There are, however, less laudable reasons for the trend. There is a general assumption among policy makers that separating accommodation and care is a cheaper option because it allows for greater competition. It is fair to say that in many (but by no means all) cases, that is a fair assumption. It is unsurprising, therefore, that local authorities have had explicit targets to meet on moving people from residential care to supported housing which influences their grant. Social Services departments have also been incentivised by the allocation of Supporting People funding and the fact that the accommodation element is not paid by the Social Services and is often paid by housing benefit, most of which derives from central funding. Residential providers have therefore faced pressures to de-register their services for some time.
Contrary to the conventional wisdom, however, the trend is not always in the interests of service users.
It is easy to forget that the Panorama documentary came about in the first place only because of a whistle-blower’s frustration at his concerns being ignored by CQC itself. With that in mind, it is worth taking a moment to consider what protection service users would be afforded if there was no regulation at all. That will often be the case where service users are moved from moderate sized care homes (which will be subject to registration if personal care is provided to just one person) to smaller, supported living units. In supported living, if the service user does not receive personal care, the community services received will be entirely unregulated. Even if personal care is provided, the accommodation is regarded as the person’s own home and so is not subject to CQC regulation. The personal care offered will be subject to registration, but it is rather more difficult to assess quality when there is no right of access to the premises where it is being provided. If service users cannot be protected in heavily regulated residential homes, it is doubtful in the extreme that they would fare better in the far less regulated supported housing sector.
Moreover, many service users will receive nowhere near as much care and support is supported housing as they will in residential care, and the move is made in the interests of meeting targets and reducing costs rather than considering the best interests of service users.

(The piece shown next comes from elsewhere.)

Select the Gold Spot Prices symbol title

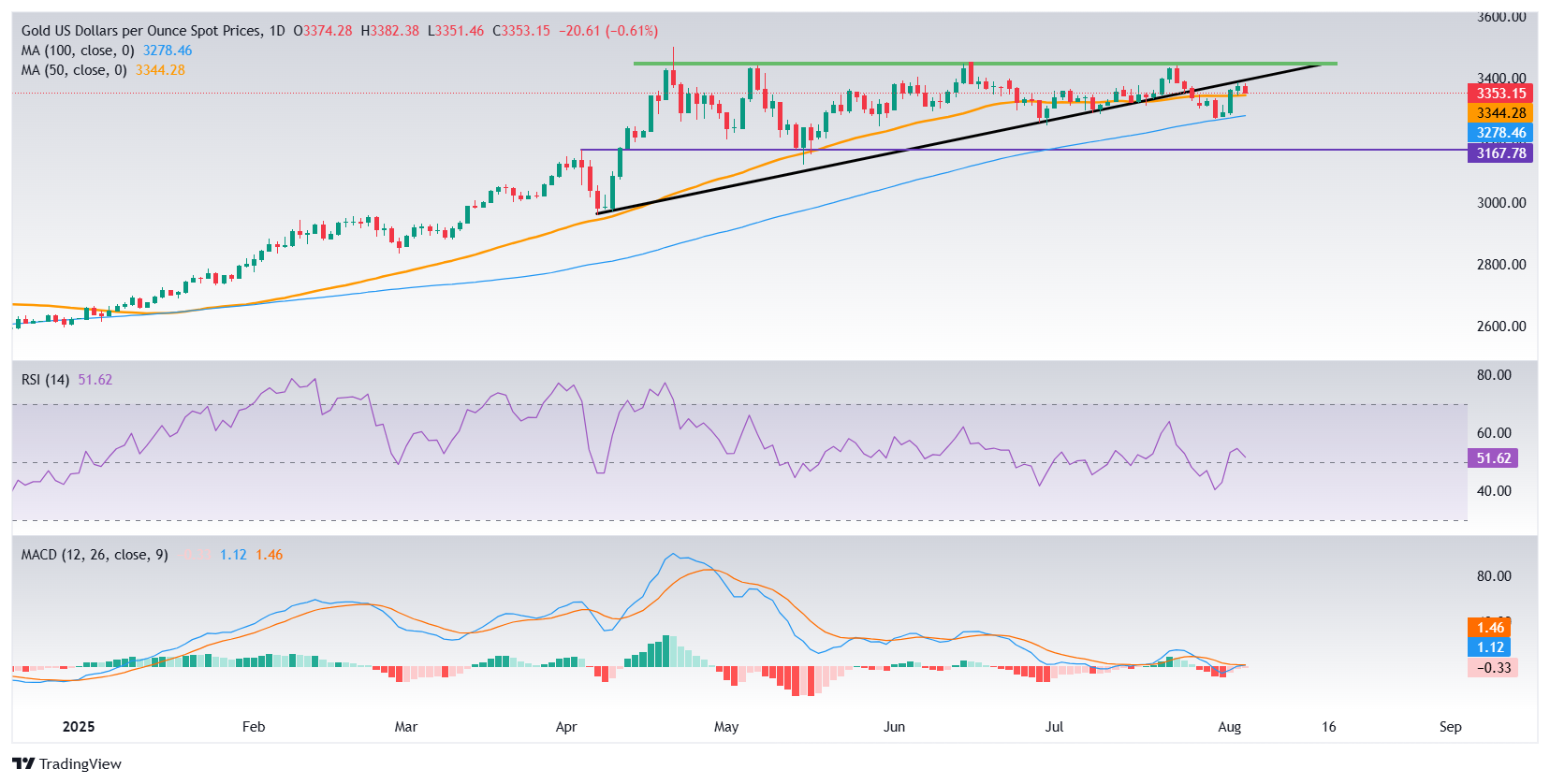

Providers who face such pressures can help their residents to challenge any such decisions. Service users have the right to choose their accommodation and have statutory rights under the Human Rights Act and the Mental Capacity Act 2005. It is easy for local authorities to ignore service providers when they object to their residents being moved. It is rather harder for local authorities to ignore residents supported by their own independent lawyers. We have worked with a range of law firms who have successfully acted for residents on such occasions, financed by legal aid. Providers who are concerned that ‘person-centred care’ is being paid lip service to and that residents are being bullied into inappropriate services should not hesitate to help them.